----- TEXTE FOURNI

Mais lorsqu’il s’agit de machine learning, les coûts de calcul typiques varient sur plus de 10 ordres de grandeur, de quelques millisecondes à plusieurs semaines.
À l’heure actuelle, le prix d'1 mois de CPU à 2Ghz est tombé à 10$, et j’attends que ce prix chute sous 1$ dans les 5 prochaines années. De plus, un mois de CPU peut être compressé en quelques heures de temps réel grâce à la parallélisation à grande échelle. Pour la plupart des algorithmes de machine learning, précision peut être améliorée en dédiant plus de CPU à la tâche.
Ainsi, gagner 1% en précision avec un investissement d'1 mois de CPU (10$) peut s’avérer massivement profitable, mais ce type de raisonnement est tout simplement de la folie pour la plupart, sinon pour tous, les autres domaines logiciels hors machine learning.
3. Les défis corsés de la scalabilité
Faire monter en charge un service Web2.0 tel que Twitter est un véritable défi, mais, en fin de compte, 90% de la solution repose sur une technique unique : la mise en cache en mémoire des éléments les plus consultés.
Au contraire, faire monter en charge les algorithmes de machine learning est généralement une tâche terriblement compliquée. Il a fallu plusieurs années à Google pour réussir à effectuer la diagonalisation de matrices creuses à grande échelle (PageRank) ; et l’algèbre linéaire n’est clairement pas le domaine des mathématiques le plus complexe lorsqu’il s’agit de problèmes de machine learning.

----------
----- DONNÉES FOURNIES

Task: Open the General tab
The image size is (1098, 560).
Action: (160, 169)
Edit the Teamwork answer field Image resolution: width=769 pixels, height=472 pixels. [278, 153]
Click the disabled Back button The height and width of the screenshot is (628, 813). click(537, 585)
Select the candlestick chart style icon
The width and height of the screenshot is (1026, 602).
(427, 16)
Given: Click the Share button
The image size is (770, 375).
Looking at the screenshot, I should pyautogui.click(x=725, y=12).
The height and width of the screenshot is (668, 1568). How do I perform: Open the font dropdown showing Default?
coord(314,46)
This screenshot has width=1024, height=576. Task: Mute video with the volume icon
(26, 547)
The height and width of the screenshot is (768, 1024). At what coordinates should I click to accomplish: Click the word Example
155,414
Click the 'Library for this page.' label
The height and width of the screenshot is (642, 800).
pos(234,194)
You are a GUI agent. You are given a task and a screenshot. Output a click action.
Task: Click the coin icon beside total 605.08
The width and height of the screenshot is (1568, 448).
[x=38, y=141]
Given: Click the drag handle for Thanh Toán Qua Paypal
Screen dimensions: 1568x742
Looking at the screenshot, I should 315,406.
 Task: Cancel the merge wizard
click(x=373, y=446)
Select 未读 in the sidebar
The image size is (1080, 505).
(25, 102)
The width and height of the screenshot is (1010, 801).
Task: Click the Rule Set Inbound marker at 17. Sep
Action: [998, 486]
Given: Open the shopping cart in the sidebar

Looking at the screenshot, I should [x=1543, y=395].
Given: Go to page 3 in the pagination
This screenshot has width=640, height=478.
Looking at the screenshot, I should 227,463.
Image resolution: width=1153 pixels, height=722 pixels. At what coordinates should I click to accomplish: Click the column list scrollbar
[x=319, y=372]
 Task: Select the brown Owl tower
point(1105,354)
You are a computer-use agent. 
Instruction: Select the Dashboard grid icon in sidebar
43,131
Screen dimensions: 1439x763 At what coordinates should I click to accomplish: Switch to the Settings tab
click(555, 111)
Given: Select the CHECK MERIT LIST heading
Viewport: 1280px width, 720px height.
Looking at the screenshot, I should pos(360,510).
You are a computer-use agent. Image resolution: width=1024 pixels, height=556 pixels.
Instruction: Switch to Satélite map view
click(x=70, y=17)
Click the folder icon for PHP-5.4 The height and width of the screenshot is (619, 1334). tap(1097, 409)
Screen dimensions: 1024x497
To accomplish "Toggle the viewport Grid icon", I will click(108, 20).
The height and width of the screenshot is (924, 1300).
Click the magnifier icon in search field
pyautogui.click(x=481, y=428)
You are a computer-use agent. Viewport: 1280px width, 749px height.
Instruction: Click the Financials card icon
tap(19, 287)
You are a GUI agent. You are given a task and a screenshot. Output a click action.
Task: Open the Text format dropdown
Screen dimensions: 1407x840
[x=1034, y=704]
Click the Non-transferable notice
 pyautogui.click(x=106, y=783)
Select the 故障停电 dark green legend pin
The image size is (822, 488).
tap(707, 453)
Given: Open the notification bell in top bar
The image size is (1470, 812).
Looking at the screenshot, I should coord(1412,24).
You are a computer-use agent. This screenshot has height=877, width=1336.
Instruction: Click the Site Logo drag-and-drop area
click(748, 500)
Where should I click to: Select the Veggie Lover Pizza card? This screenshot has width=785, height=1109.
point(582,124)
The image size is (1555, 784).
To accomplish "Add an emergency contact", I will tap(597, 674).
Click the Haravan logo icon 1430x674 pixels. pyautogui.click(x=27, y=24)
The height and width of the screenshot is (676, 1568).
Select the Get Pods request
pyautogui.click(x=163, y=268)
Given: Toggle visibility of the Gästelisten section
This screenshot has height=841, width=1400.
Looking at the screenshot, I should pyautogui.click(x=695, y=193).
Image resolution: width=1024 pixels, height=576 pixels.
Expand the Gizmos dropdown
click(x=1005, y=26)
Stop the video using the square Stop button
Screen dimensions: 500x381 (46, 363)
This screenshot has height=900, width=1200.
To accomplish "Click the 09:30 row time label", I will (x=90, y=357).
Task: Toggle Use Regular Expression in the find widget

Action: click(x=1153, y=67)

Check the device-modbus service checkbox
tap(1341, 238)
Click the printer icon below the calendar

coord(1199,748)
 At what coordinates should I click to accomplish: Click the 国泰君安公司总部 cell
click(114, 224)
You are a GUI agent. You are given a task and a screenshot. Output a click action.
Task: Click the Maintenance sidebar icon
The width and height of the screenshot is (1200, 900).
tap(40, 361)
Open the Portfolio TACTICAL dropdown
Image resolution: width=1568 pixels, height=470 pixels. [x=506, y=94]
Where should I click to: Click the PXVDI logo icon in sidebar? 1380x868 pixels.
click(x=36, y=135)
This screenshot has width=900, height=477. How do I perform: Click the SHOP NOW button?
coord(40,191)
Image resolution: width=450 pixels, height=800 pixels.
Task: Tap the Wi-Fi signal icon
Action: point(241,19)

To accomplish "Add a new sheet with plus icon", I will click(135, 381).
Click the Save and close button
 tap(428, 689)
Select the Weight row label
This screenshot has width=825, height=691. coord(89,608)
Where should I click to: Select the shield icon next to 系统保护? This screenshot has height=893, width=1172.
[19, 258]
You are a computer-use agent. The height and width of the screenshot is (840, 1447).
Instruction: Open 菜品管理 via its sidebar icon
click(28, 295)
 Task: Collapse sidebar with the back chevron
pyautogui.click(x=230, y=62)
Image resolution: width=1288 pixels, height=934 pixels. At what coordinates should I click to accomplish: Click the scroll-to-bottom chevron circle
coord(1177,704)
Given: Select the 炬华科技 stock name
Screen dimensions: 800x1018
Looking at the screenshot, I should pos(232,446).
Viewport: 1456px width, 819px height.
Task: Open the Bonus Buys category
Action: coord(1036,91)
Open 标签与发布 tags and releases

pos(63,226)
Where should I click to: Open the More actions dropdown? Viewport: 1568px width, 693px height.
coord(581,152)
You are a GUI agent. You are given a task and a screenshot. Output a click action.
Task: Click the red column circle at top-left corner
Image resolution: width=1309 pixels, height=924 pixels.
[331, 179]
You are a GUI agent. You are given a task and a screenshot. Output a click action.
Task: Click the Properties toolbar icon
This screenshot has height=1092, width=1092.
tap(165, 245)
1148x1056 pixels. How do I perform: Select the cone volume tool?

----------

CONSIGNE DONNÉE 1 →
D'après le texte fourni sur le machine learning, pourquoi gagner 1 % de précision avec un investissement d'un mois de CPU peut-il s'avérer massivement profitable ? Répondez en une à trois phrases.
CONSIGNE DONNÉE 2 →
Recopiez à l'identique, dans les enregistrements, tout ce qui va de la ligne contenant « Given: Go to page 3 in the pagination » jusqu'à la ligne contenant « Looking at the screenshot, I should pos(360,510). », ces deux lignes comprises.

RÉPONSE FINALE 1 →
Le prix d'un mois de CPU à 2 GHz est tombé à 10 $, ce qui rend cet investissement très bon marché. De plus, pour la plupart des algorithmes de machine learning, la précision peut être améliorée en dédiant plus de CPU à la tâche.

RÉPONSE FINALE 2 →
Given: Go to page 3 in the pagination
This screenshot has width=640, height=478.
Looking at the screenshot, I should 227,463.
Image resolution: width=1153 pixels, height=722 pixels. At what coordinates should I click to accomplish: Click the column list scrollbar
[x=319, y=372]
 Task: Select the brown Owl tower
point(1105,354)
You are a computer-use agent. 
Instruction: Select the Dashboard grid icon in sidebar
43,131
Screen dimensions: 1439x763 At what coordinates should I click to accomplish: Switch to the Settings tab
click(555, 111)
Given: Select the CHECK MERIT LIST heading
Viewport: 1280px width, 720px height.
Looking at the screenshot, I should pos(360,510).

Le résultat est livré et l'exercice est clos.